» TO DO: Word for word, copy the lines from the one with "The height and width of the screenshot is (886, 1372)." to the last line of the data below, counting both, and keep every picture out.
━━━ DATASET
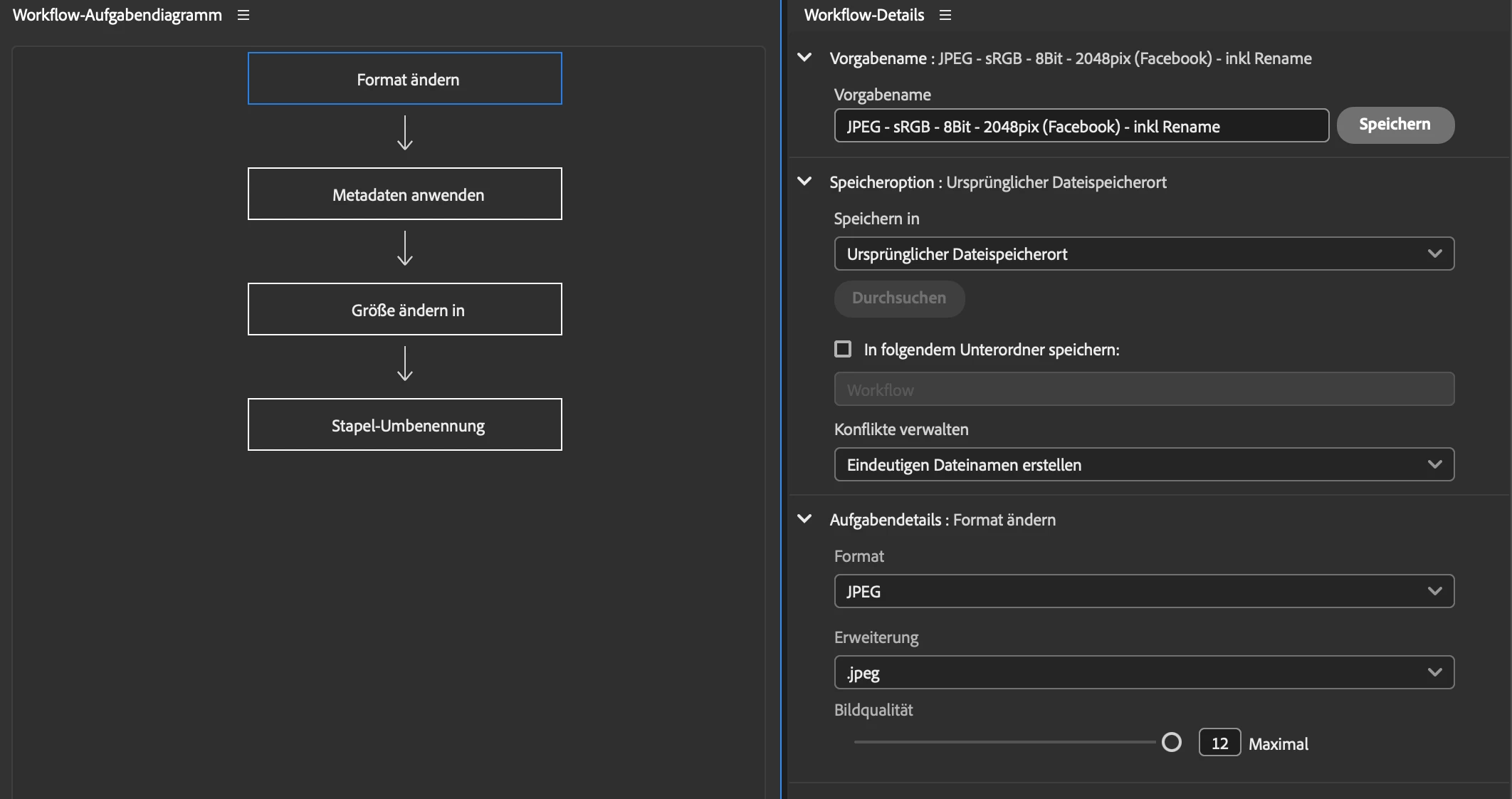Click the Bildqualität slider handle
The height and width of the screenshot is (799, 1512).
1171,743
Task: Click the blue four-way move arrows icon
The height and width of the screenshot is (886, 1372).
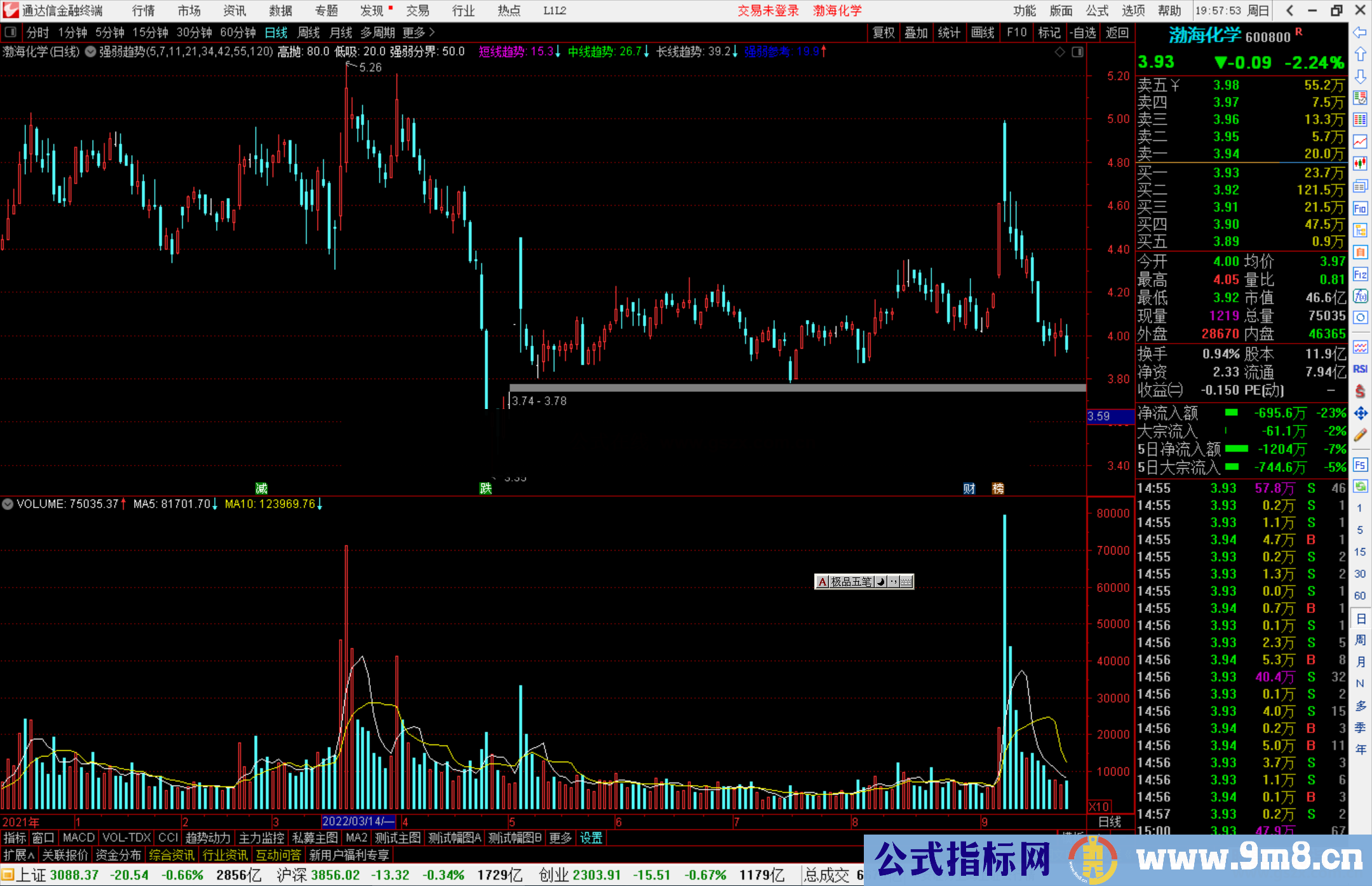Action: point(1360,413)
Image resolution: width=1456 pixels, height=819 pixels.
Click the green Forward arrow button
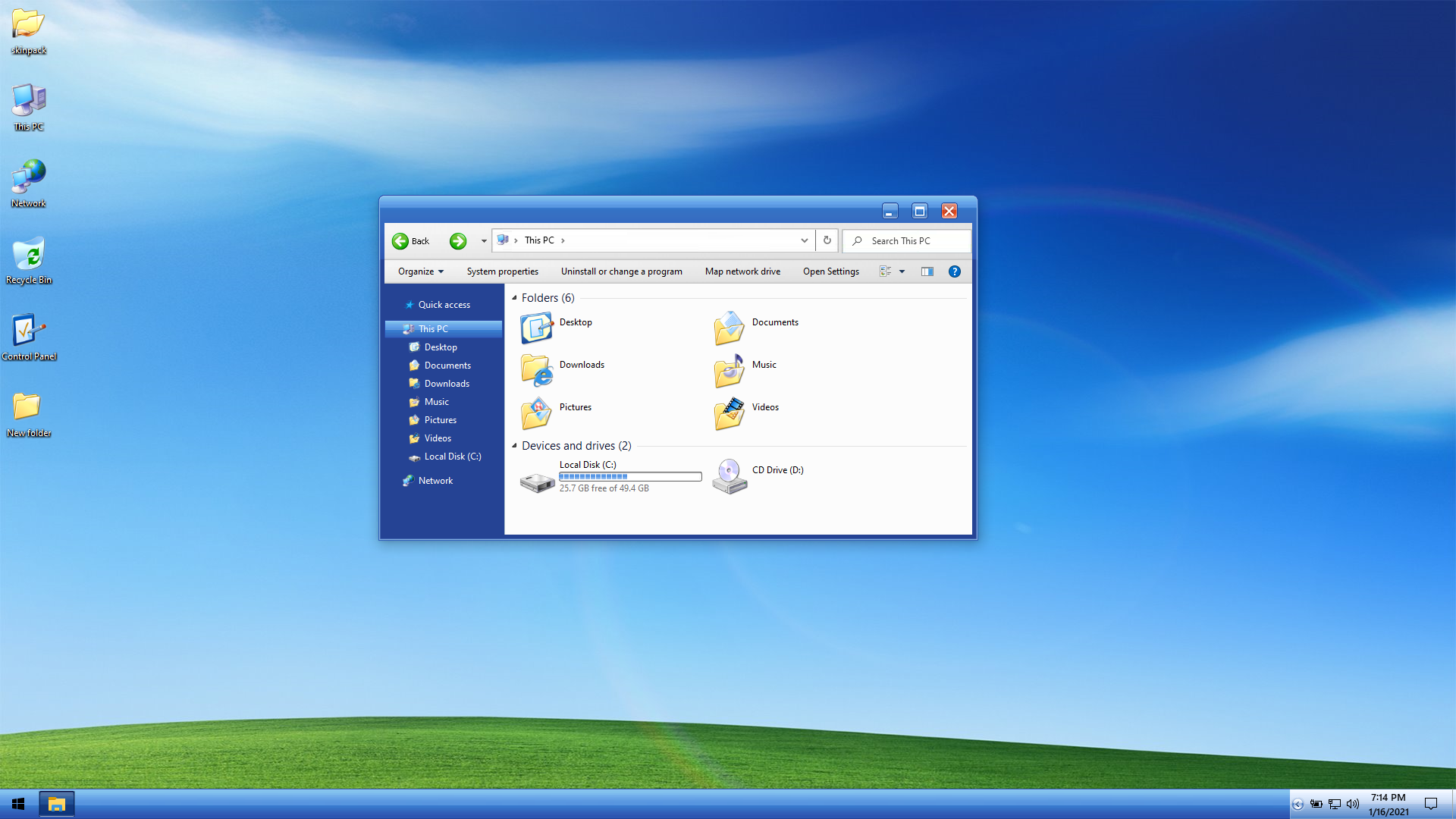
━━━━━━
» REPLY TO THE TASK:
The height and width of the screenshot is (886, 1372).
Action: point(1360,413)
Image resolution: width=1456 pixels, height=819 pixels.
Click the green Forward arrow button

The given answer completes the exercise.